Ramoncín le arrancó las alas a una mosca, le miró a los ojos y le recitó:
—Tal como dijo Nuestro Señor, el hombre es el dueño de las bestias, y se podrá servir de ellas a su antojo. Y mi antojo, señora mosca, es que usted me dé una pizca de placer.
El niño tenía una agilidad pasmosa con las manos que asombraba a su madre y a su abuela, de modo que verle cazar moscas al vuelo era frecuente. Su padre no se sorprendía de las competencias del crío, porque falleció años atrás, cuando Ramoncín todavía no sabía nada de moscas ni de antojos ni del placer verdadero.
Una vez despojada la mosca de sus alitas traslúcidas y nerviosas, Ramoncín depositó al bicho encima de su prepucio circuncidado. El cosquilleo del insecto atolondrado conseguía que a Ramoncín se le pusieran los ojos en blanco, como al que vive un éxtasis místico. Durante aquellos segundos el niño rasgaba las cortinas del tiempo e intuía que ese pequeño apéndice de su cuerpo iba a tener una importancia majestuosa en la vida futura.

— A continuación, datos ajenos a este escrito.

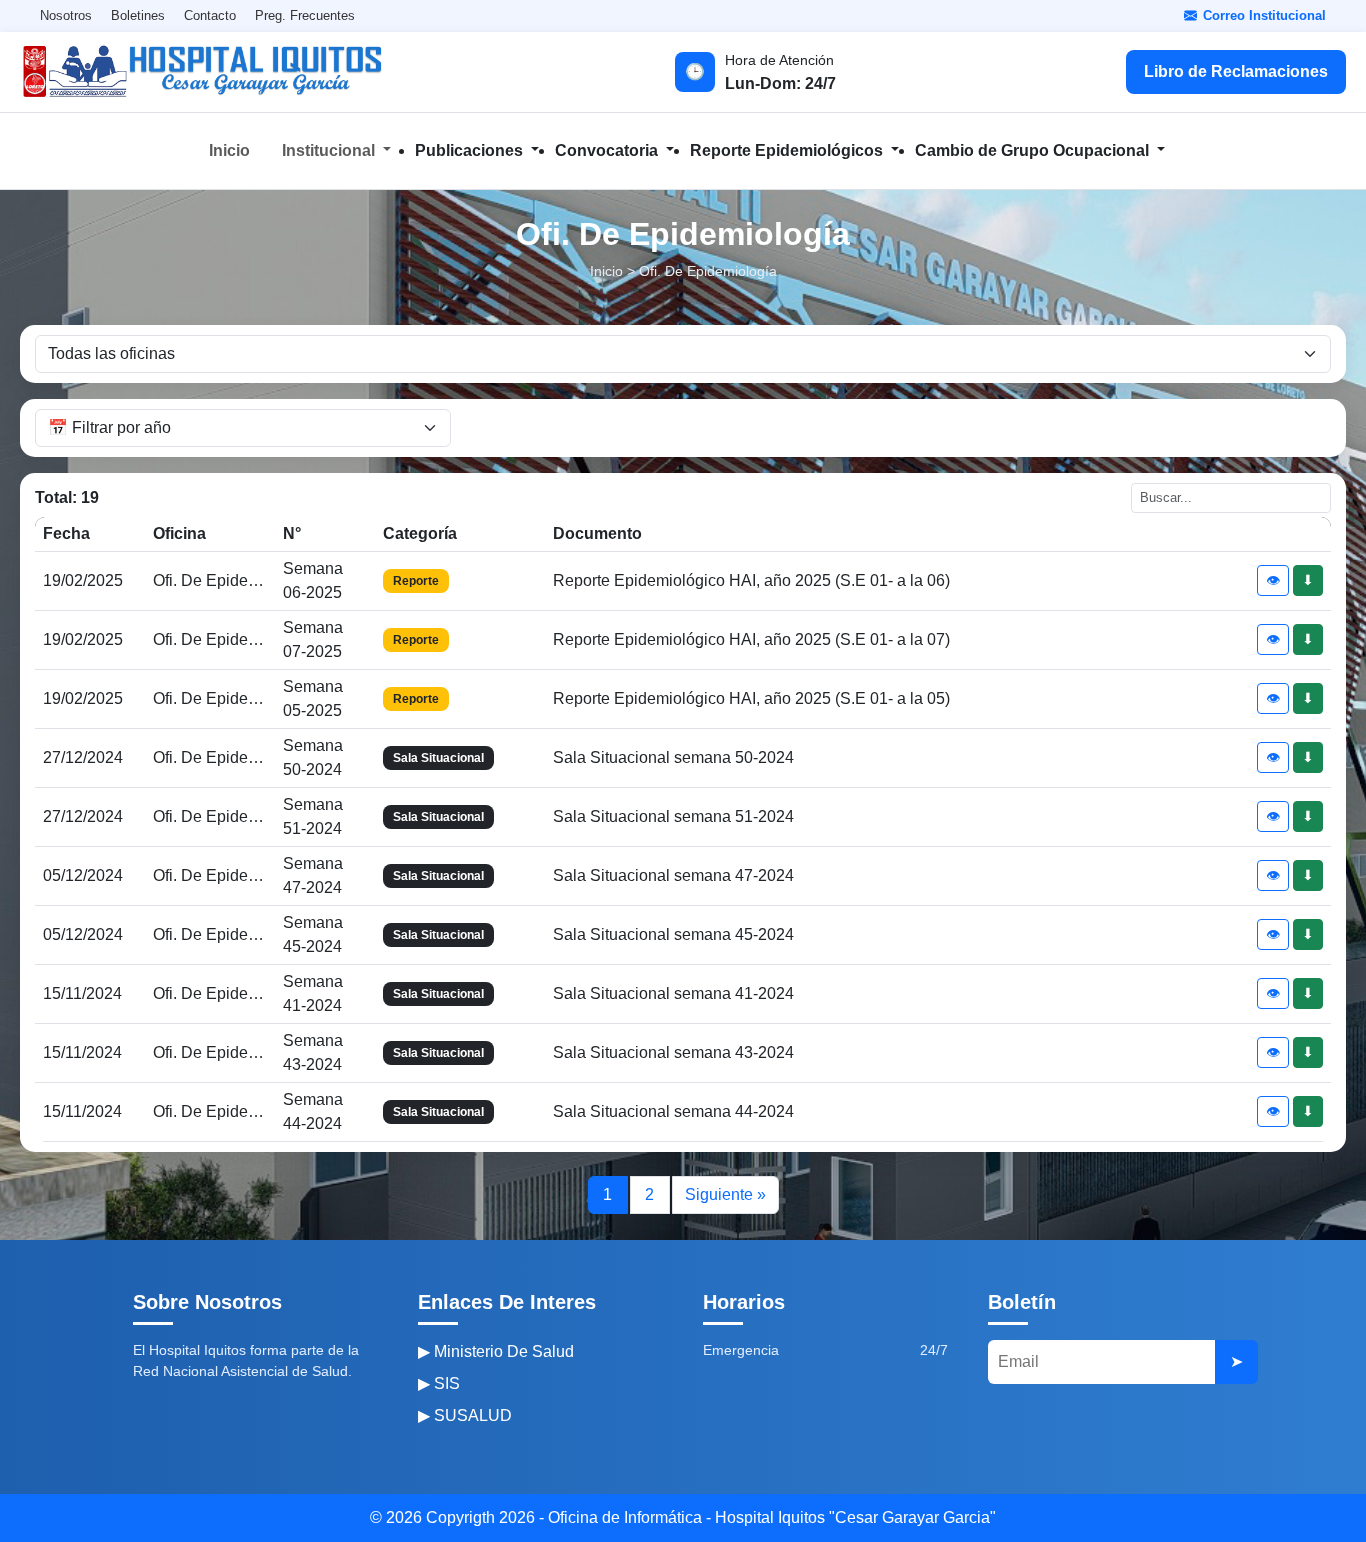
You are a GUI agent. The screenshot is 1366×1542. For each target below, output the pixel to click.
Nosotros (66, 15)
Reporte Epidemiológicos (788, 150)
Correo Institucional (1264, 15)
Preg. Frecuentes (305, 15)
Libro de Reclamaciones (1236, 71)
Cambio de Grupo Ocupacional (1034, 150)
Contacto (210, 15)
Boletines (138, 15)
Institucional (330, 150)
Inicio (229, 150)
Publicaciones (471, 150)
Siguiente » (725, 1194)
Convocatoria (608, 150)
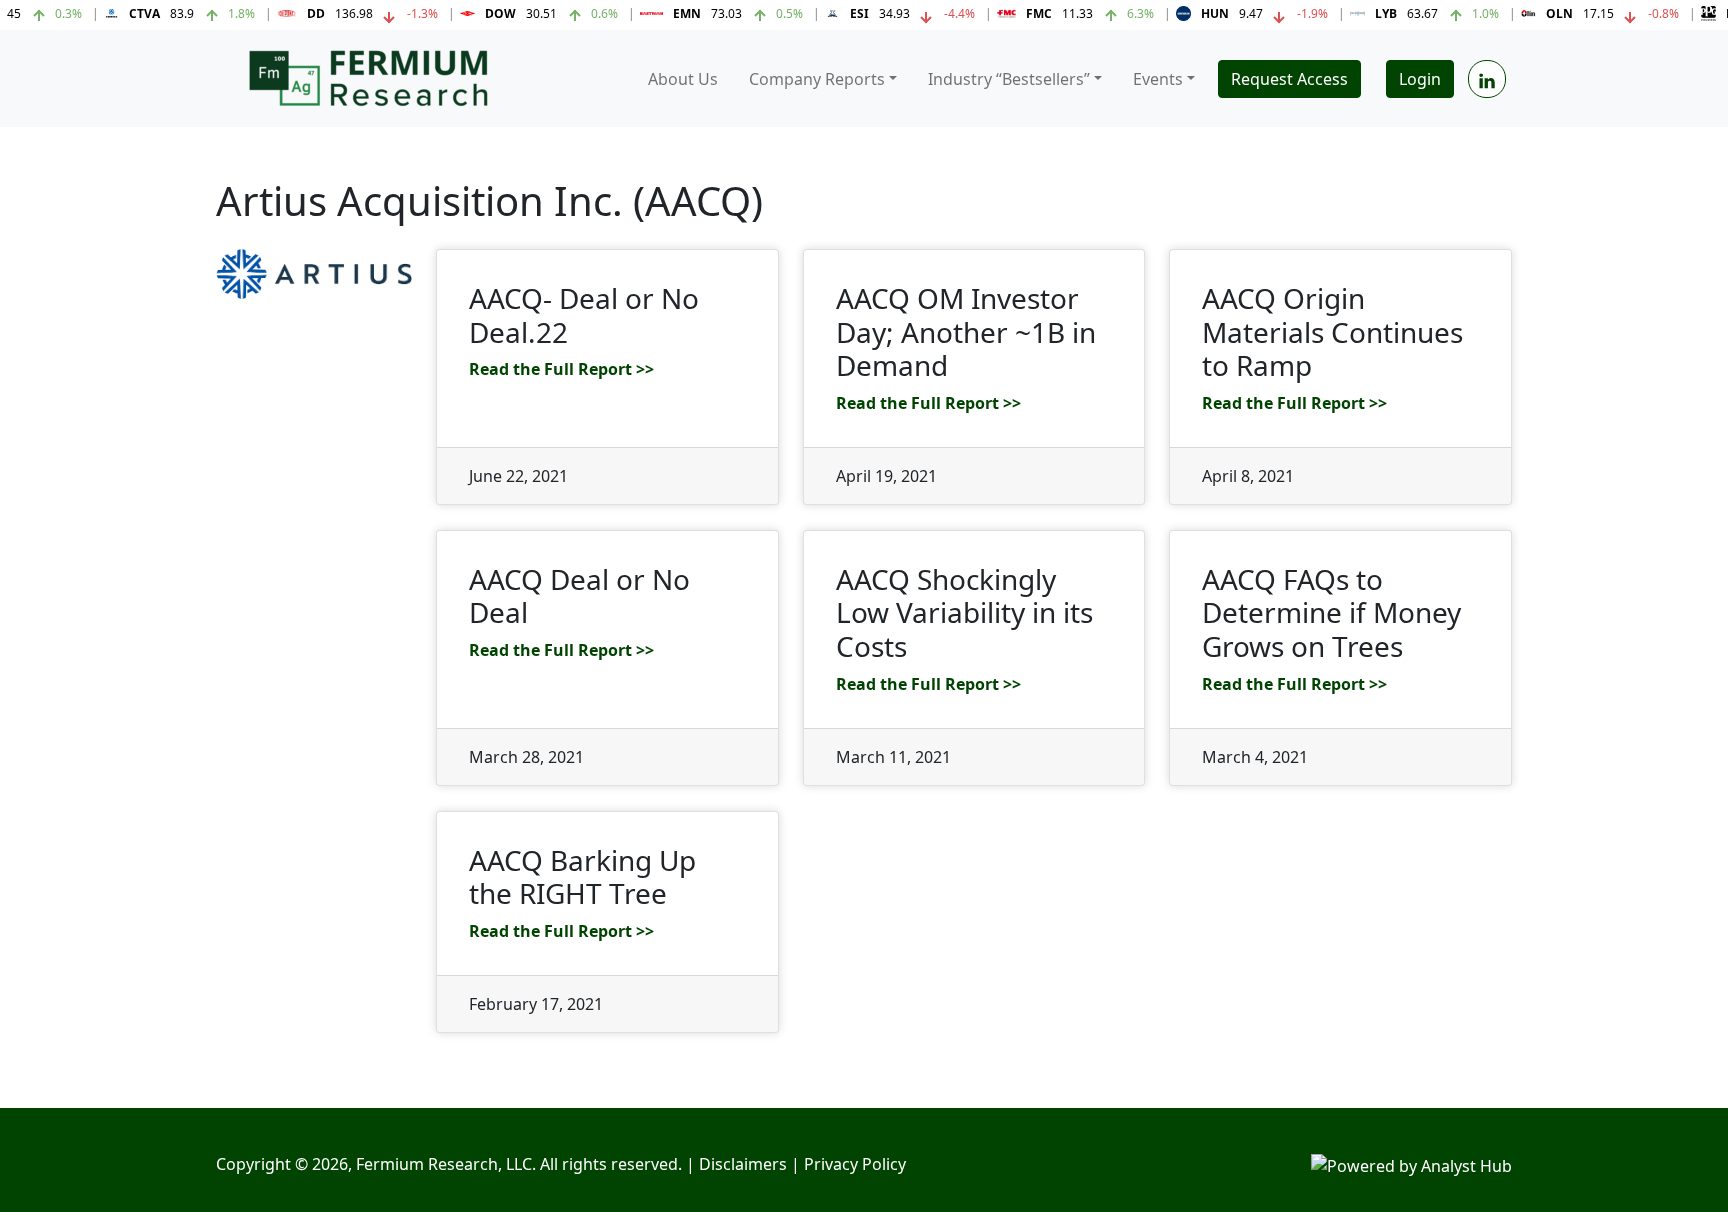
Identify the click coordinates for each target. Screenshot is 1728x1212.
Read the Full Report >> (561, 369)
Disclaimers (743, 1164)
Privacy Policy (855, 1164)
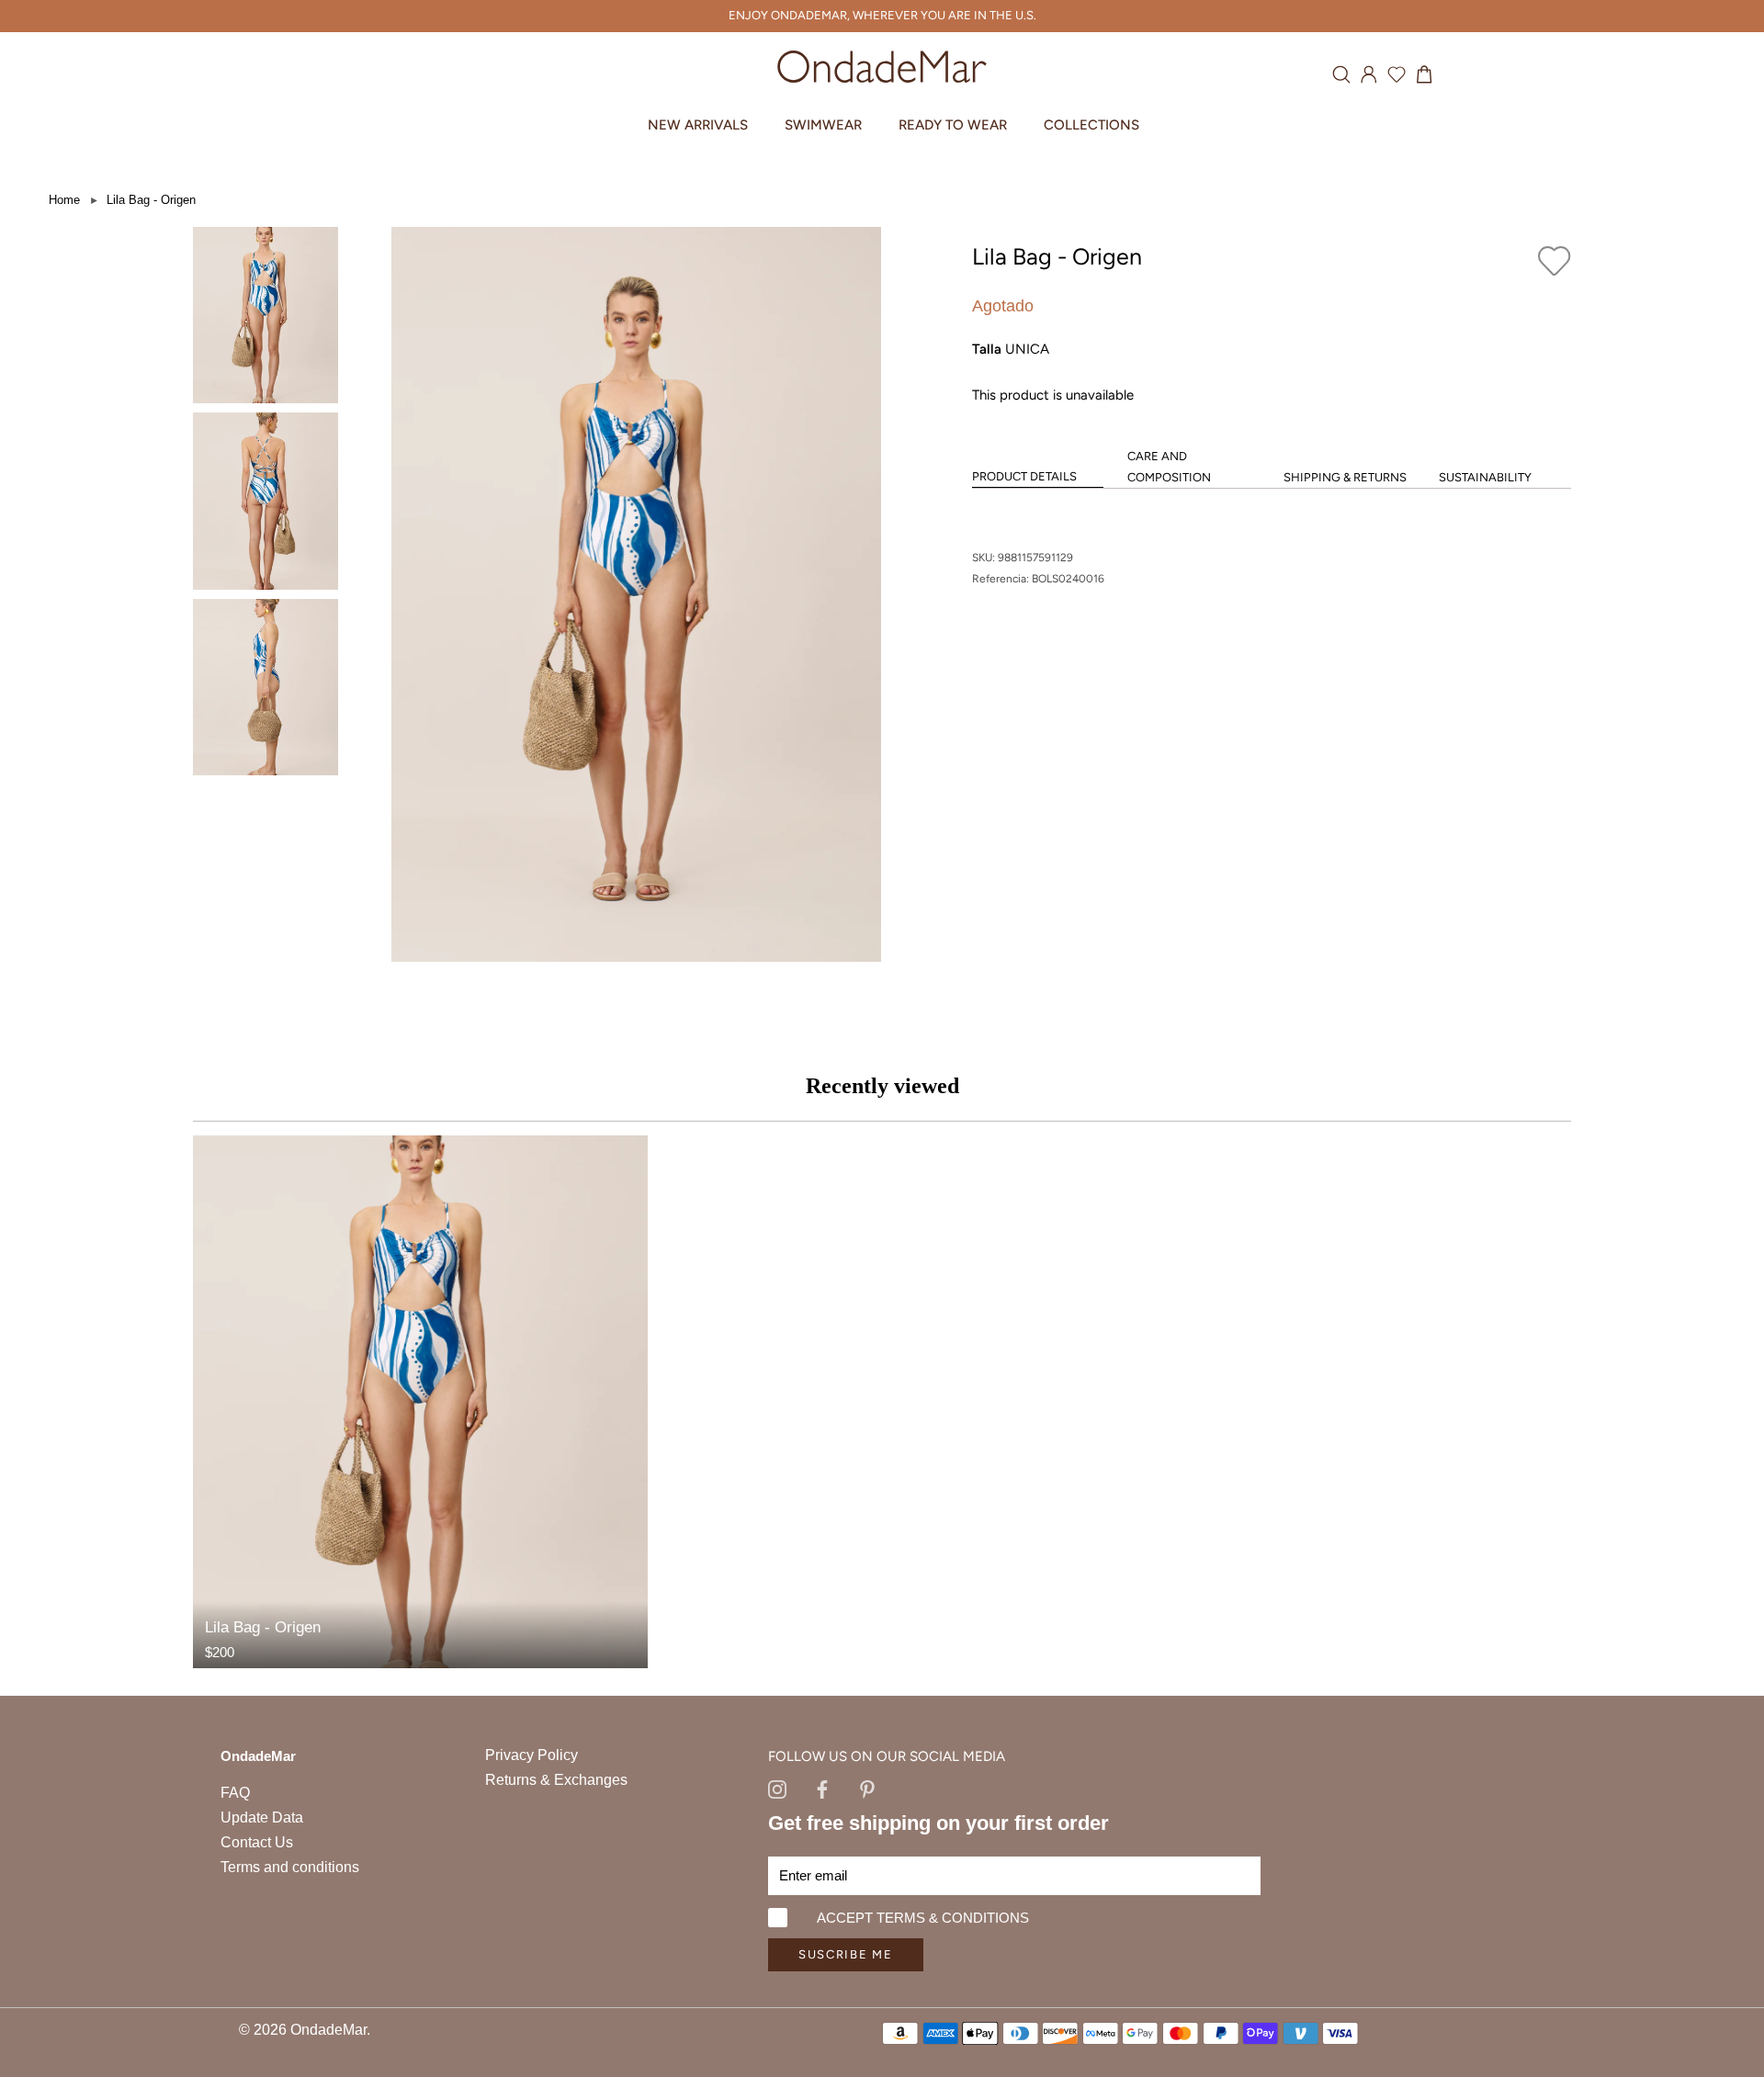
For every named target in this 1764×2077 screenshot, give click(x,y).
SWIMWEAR (823, 125)
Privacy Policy (531, 1755)
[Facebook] (822, 1787)
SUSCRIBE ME (845, 1954)
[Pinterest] (867, 1787)
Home (64, 200)
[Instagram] (777, 1787)
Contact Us (256, 1842)
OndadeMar (328, 2029)
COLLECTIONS (1091, 125)
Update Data (261, 1817)
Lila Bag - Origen (151, 200)
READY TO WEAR (953, 125)
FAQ (235, 1792)
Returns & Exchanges (556, 1780)
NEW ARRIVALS (698, 125)
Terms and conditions (289, 1867)
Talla (986, 349)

Quizás por eso, Ramoncín ingresó en un seminario menor y se entregó en cuerpo y alma al estudio del latín y del griego, las dos lenguas que permitían leer los textos sagrados. Allí se flageló con insistencia y aprendió a reprimir los deseos impuros. En los tres años del seminario solo cazó una mosca, y fue al principio. Este acto se lo confesó al Padre Confesor, que le amonestó en un tono suave, casi ausente.
Ramoncín salió del seminario sin vocación y muy hastiado de las frases de Jesucristo que al él le parecieron ñoñas. Al hereje y al infiel hay que darle bien fuerte, para que escarmiente —pensaba el joven Ramón (ya no le podemos llamar con el diminutivo), poco antes de convertirse en general.
Una vez nombrado general por aclamación de sus tropas, Ramón cambió la caza de moscas por la seducción de mujeres, arte en el que él intuía una gran similitud: se debía ser rápido, contumaz y solvente. Sin embargo, los anales de la historia nos presentan a un general austero, misógino, mezcla de soldado y de monje: quizás la instrucción del seminario hizo mella en él.
El general Ramón leía las obritas del obispo Jaume Balmes, el que dejó escrito: “Cataluña será cristiana o no será”, y en cada una de las páginas de “El Criterio”, Ramón derramaba una lágrima lánguida y lenta, como gota de cera de un cirio pascual.
Siendo yo adolescente, di con una historieta que contaba las gestas militares del general Ramón. Era un cómic que me llegaba por entregas quincenales, en las cuales al general Ramón se le presentaba como a un viejo entrañable, simpático. El general Ramón del cómic decía algo así como que los tradicionalistas estamos aquí para pararles los pies a los liberales, esos que han venido a quitarnos lo nuestro. Los liberales, en aquella historieta ilustrada de los años setenta, eran unos extranjeros que habían venido para robarnos los dineros, las haciendas y los derechos feudales. Fui nacionalista y retrógrado durante algunos años, e incluso fui independentista catalán, siguiendo la tradición familiar.
Por fortuna, leí algo más que las historietas nacionalistas de aquella publicación quincenal y jamás leí las obritas de Jaime Balmes. Me cuentan que un nieto del obispo es, a día de hoy, el cantante y compositor de una banda de pop muy reconocida que tampoco he escuchado nunca.
Hay algo, en Cataluña, que se resiste a admitir que los tiempos han cambiado y que sostiene que Bob Dylan no ha existido nunca ya que nadie con este nombre está registrado en Cataluña. El general que de niño cazaba moscas para darse placer, de mayor levantó una cruzada nacionalista en Cataluña y en el País Vasco. Ambas fracasaron. Pero algo quedó, y eso está a la vista de todos. Luego, una vez derrotado, se exilió en Inglaterra, en donde no eran católicos.
Solo y aburrido en Londres, Ramón Cabrera describió con horror que, en aquel clima frío y lluvioso, no había moscas que cazar. Sin patria, sin Dios y sin moscas, Ramón no tardó en morir.